The church, dedicated to St Michael, is thought to have been entirely rebuilt in the 15th Century and remains unaltered since. However, some parts appear early Norman (i.e. late 11th Century).
Until 1510, all burials had to be made at Pershore Abbey as the village did not have its own burial rights.
In Norman times the owners of the parish provided a very basic way of life (sheep grazing, corn growing, fishing etc) and this kept the population at around 200 with Pershore as the market town. Still today, this pattern exists with the nearest shops and amentities in Pershore. The population has grown to something over 300.

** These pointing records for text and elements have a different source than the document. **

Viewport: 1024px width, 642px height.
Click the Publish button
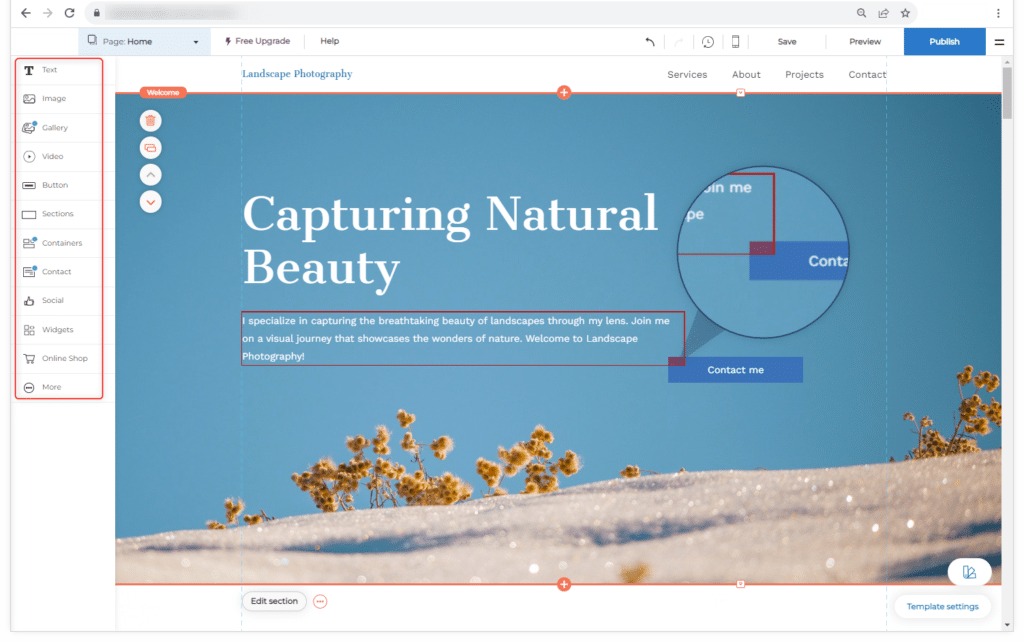tap(944, 42)
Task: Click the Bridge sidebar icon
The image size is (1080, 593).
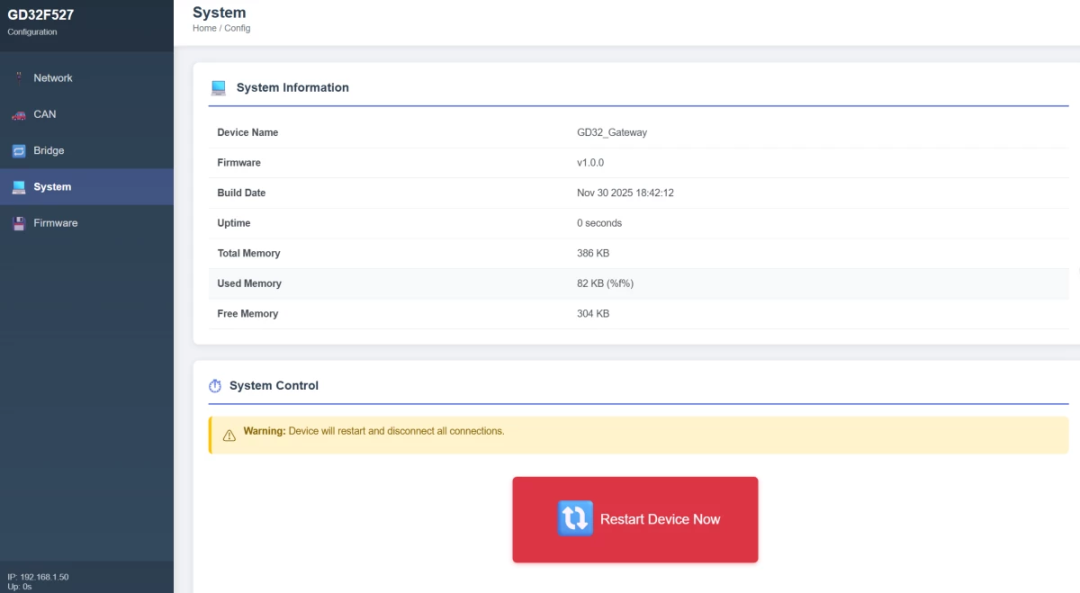Action: [x=18, y=151]
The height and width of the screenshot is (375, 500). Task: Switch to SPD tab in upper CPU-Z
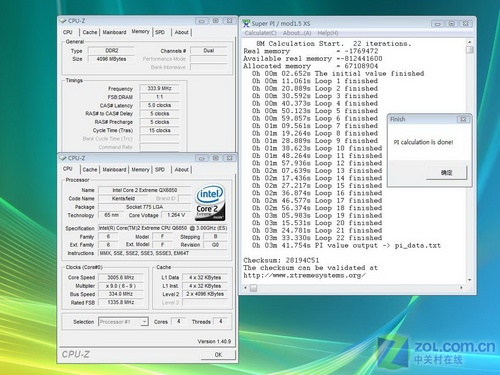[160, 32]
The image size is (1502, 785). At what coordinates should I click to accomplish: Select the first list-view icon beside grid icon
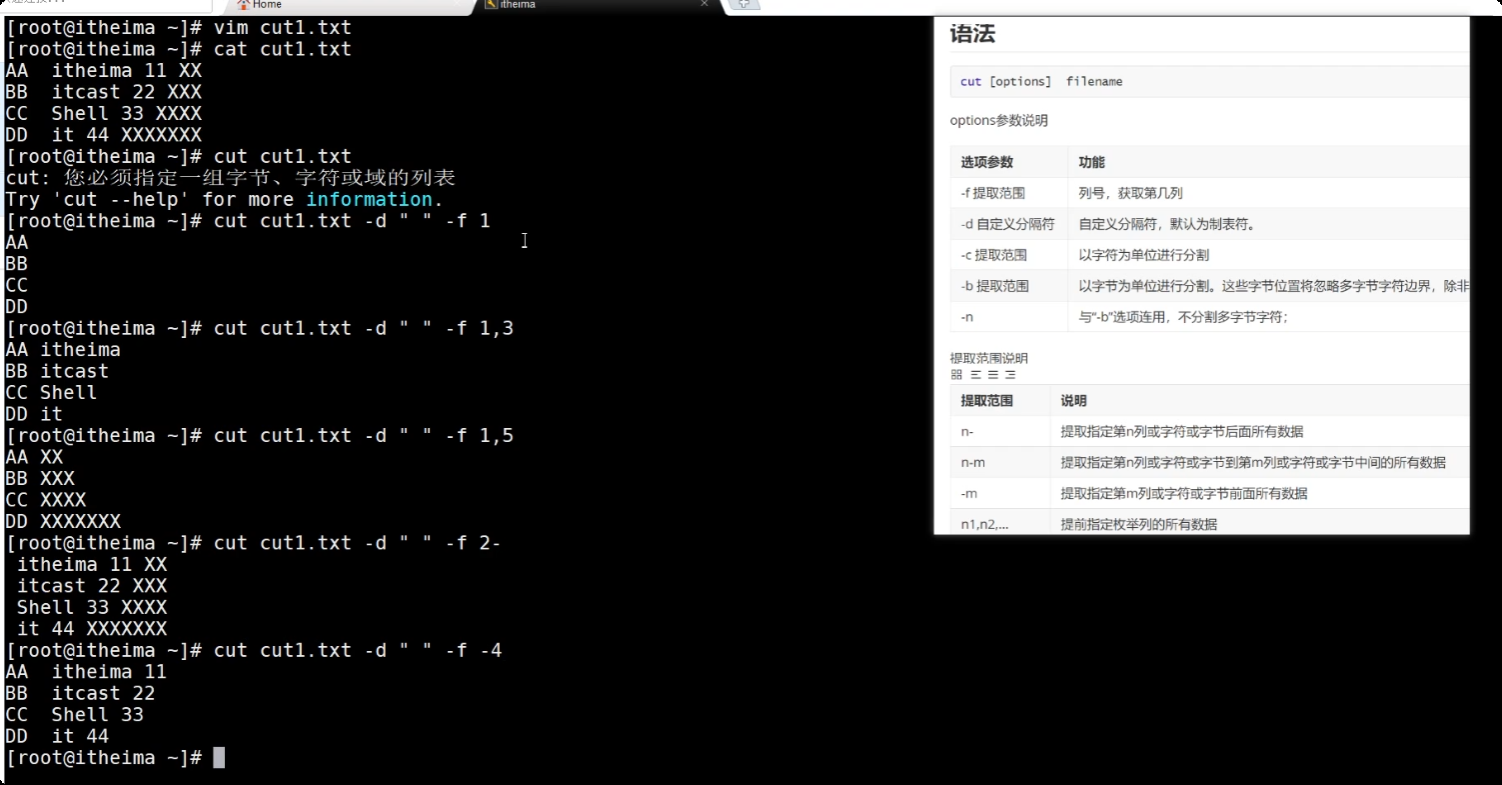click(974, 374)
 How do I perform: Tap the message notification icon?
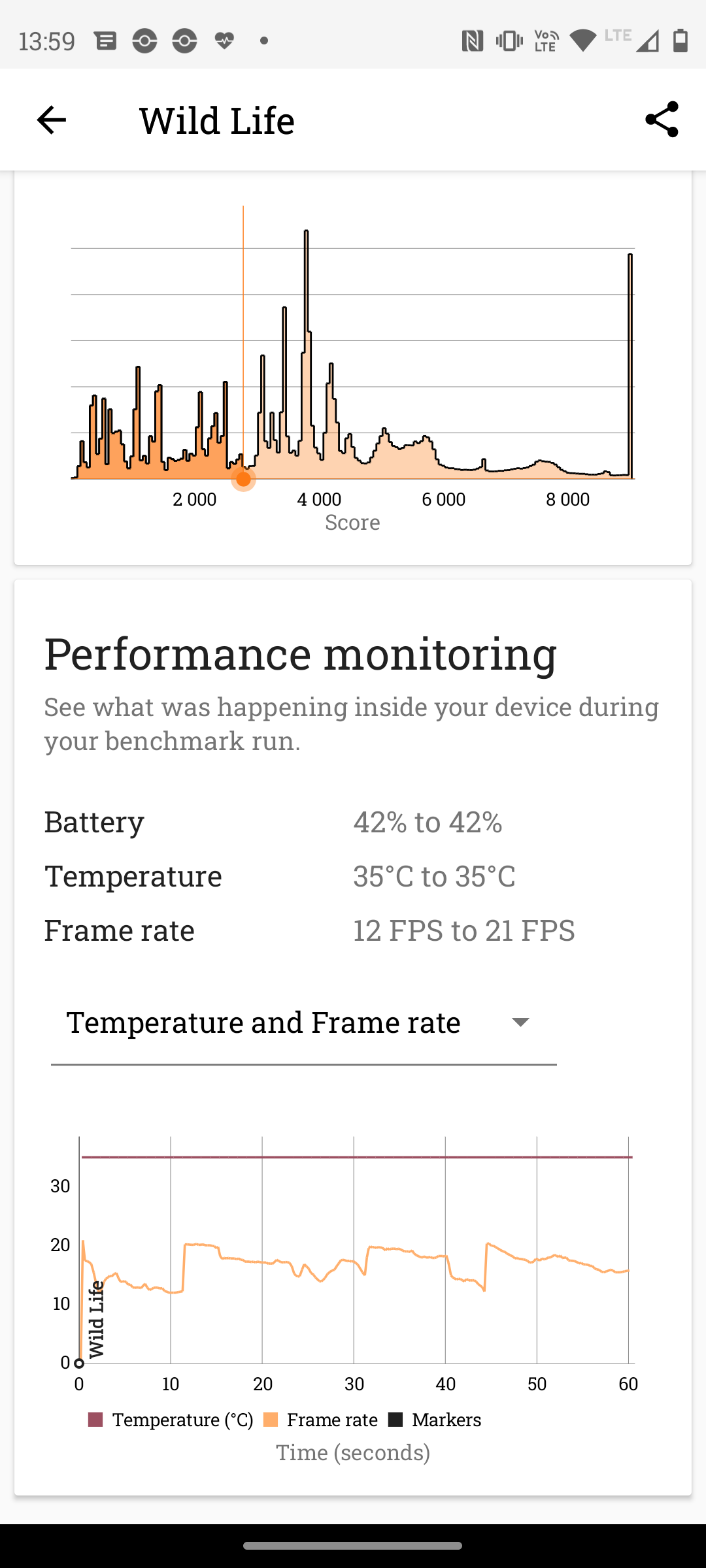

In the 19th Century, fruit orchards predominated following the introduction of improved apple and pear stock and the Pershore plum.
Across a field from the church stands the house built by the grandfather of John Masefield, the poet. Rev Parker was the rector of St Michael’s from 1826-1864 and John Masefield was a frequent visitor to the village.
Great Comberton is a beautiful village with many fine black-and-white cottages dating back to the 16th Century.
In the summer of 1940, the Women’s Institute held a flower show which gradually grew over the years until the village took it over as an annual event. It is held on August Bank Holiday Saturday and draws people from far and wide.